I left Virgil on the porch of Allie’s shop and walked to the sheriff’s office to procure a deputy watchman for Bernice. When I passed McCormick’s office I could see that the business was still open. I did not see Daniel, but there were lamps burning and a handful of McCormick’s employees were at their desks, busy doing paperwork.
By six-thirty there was still no sign of Deputies Hank and Skeeter when I stopped in the sheriff’s office. Lloyd called out the back door to a big, strapping young deputy named Weldon, who was in the rear corral tending to the horses.
“Got a job for you, Weldon,” Lloyd said.
I explained in detail to Weldon what needed to be done. He nodded at each of my instructions, as if a puppeteer were lifting his big head up and down by a string.
“Don’t let anybody in her house under any circumstances. If she leaves, make sure you are with her at all times.”
“Yes, sir,” Weldon said.
“She goes out to shop, or eat, or goes out to pee, stay with her at all times.”
Weldon glanced to Lloyd.
“She pees outside?” Weldon said. “Thought all them people in them big fancy houses up there had commodes and did all their business indoors.”
“Get your shotgun, Weldon,” Lloyd said, shooing him outside like a wasp. “And saddle your horse, too. You need to keep yourself at the ready for any and everything, son, understand?”
“Understand,” Weldon said.
“All right, then,” Lloyd said. “Carry on.”
“Yes, sir,” Weldon said with a nod, then walked out to saddle his horse.

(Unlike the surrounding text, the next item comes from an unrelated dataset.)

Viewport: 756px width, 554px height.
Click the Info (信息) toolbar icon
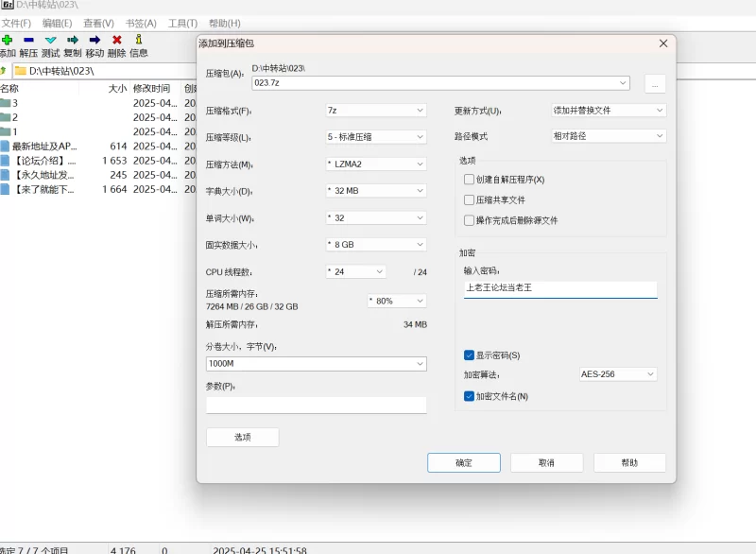[139, 40]
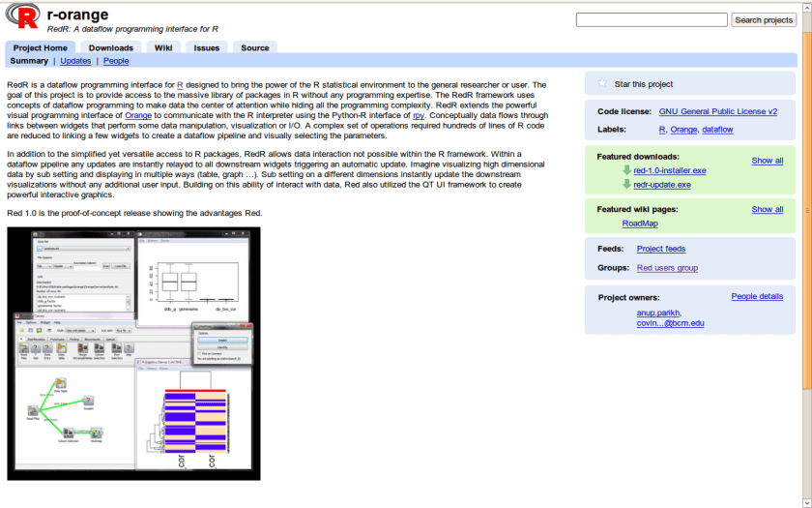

“Don’t worry. He’s qualified, Everett. Otherwise he would not be part of this outfit. He’s goddamn sure the biggest, most intimidating of the eight deputies we got, but I must confess, he don’t often win at checkers. Never, as a matter of fact, but it’d take a goddamn village to bring him to his knees.”
* * *
• • •
Virgil and I left Weldon standing on the porch in front of Allie’s shop, holding his shotgun like an Army sentry. Then we headed toward McCormick’s office.